Typo3-Sicherheitslücke… a.k.a. the end of all things
Heute war ja mal wieder was los. Alle laufen sie wie aufgescheuchte Hühner durch die Gegend. Wovon ich rede? Die Jungs hinter Typo3 haben heute eine Sicherheitslücke geschlossen. Soweit so gut. Die Lücke ist auch schon echt übel (Auslesen aller Dateien, auf die der Webserver Zugriffsrechte hat). Soweit so unschön.
Die absolute Härte ist aber das Ausmaß des Mail-Terrors, der diesbezüglich betrieben wird. Als Gelegenheitsnutzer von Typo3 hab ich mich vorbildlich in die typo3-announce-Liste eingetragen und wurde somit schon gestern vorab informiert, dass heute um 9 Uhr GMT das Update rauskommen würde. Für den Fall, dass ich neben dieser Mail auch die beiden Mails heute gegen 9 Uhr GMT verpasst hätte, hätte es folgende weitere Möglichkeiten gegeben, das zu erfahren: heise.de, hetzner-status.de, gleicher Text nochmal per Mail von Hetzner, gefühlte 10 Mio.
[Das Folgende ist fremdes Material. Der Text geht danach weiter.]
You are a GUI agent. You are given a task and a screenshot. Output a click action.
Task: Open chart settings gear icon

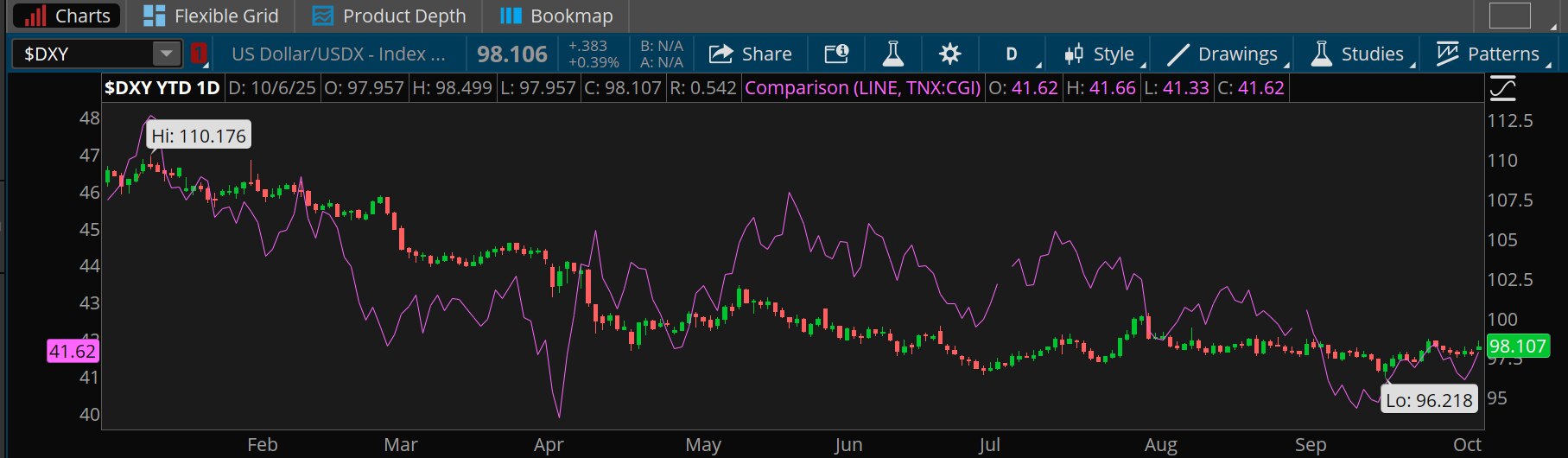pyautogui.click(x=949, y=54)
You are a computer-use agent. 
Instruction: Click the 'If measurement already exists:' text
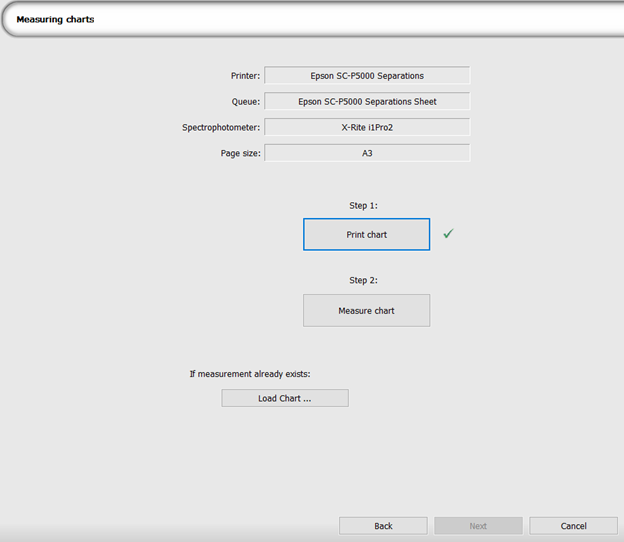point(250,374)
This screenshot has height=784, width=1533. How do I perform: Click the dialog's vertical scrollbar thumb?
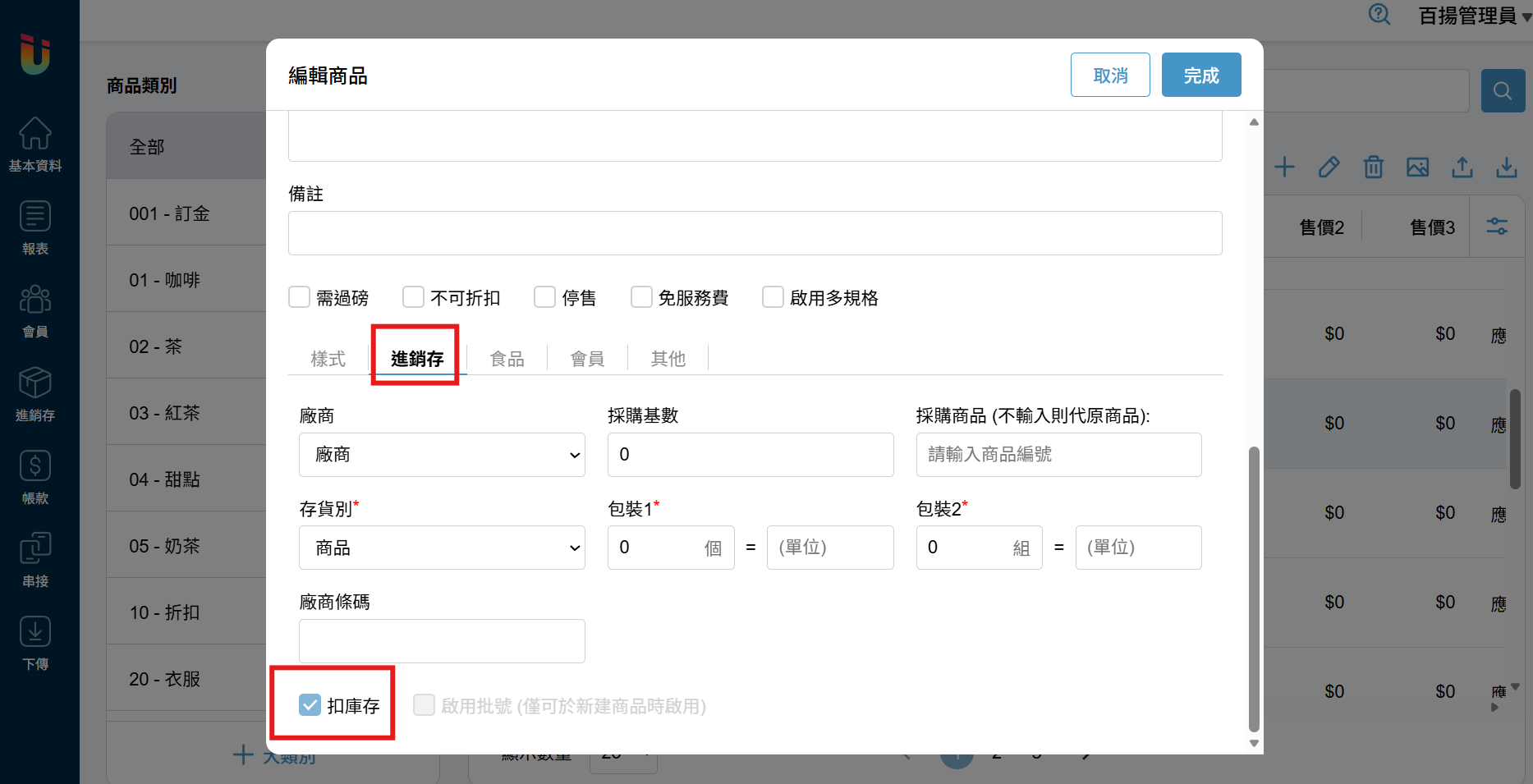coord(1253,587)
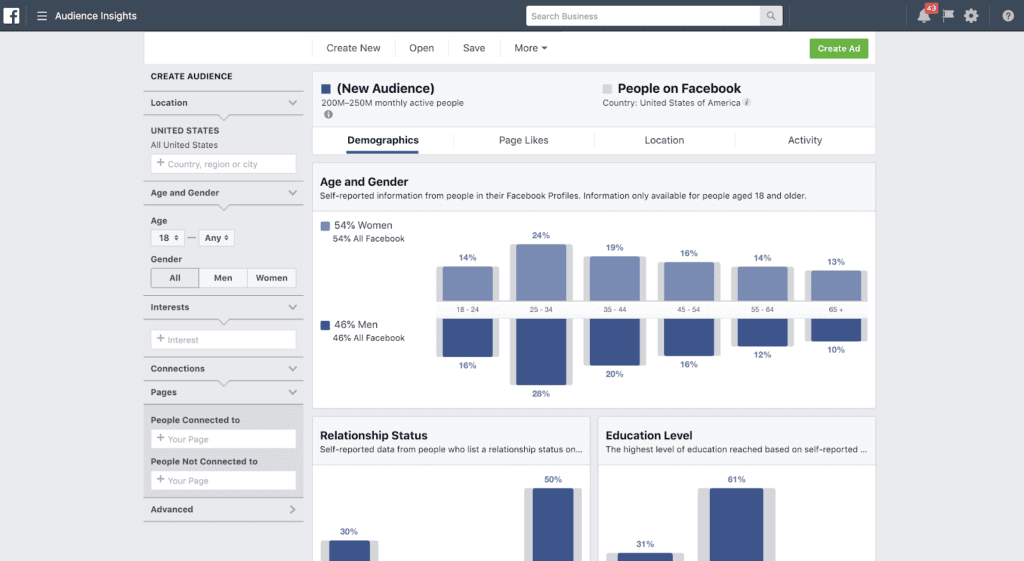Click info icon under New Audience

(327, 115)
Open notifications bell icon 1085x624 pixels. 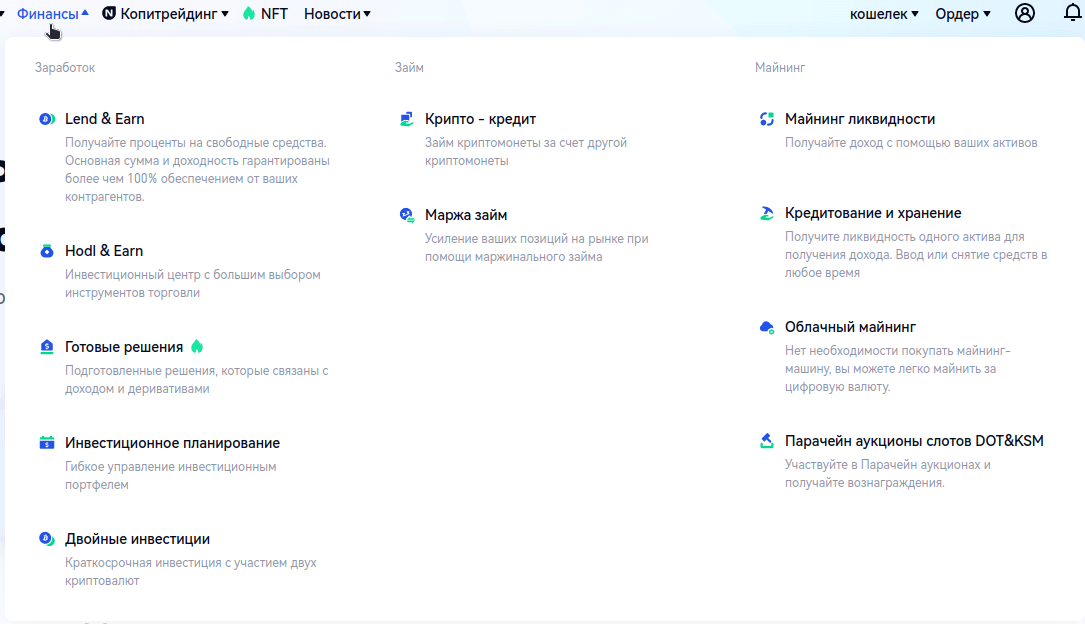coord(1072,14)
Nachrichten über RSS und jetzt eben noch ne weitergeleitete Mail vom besten Fotografen der Welt.
Ich find das ja total lieb von den Leuten, dass sie mich darauf hinweisen wollen… Aber eigentlich sollten die Leute, die es betrifft, sich wirklich in die Mailinglist eintragen. Bei anderen Sicherheitslücken wird ja auch nicht gleich so getan, als ginge die Welt unter.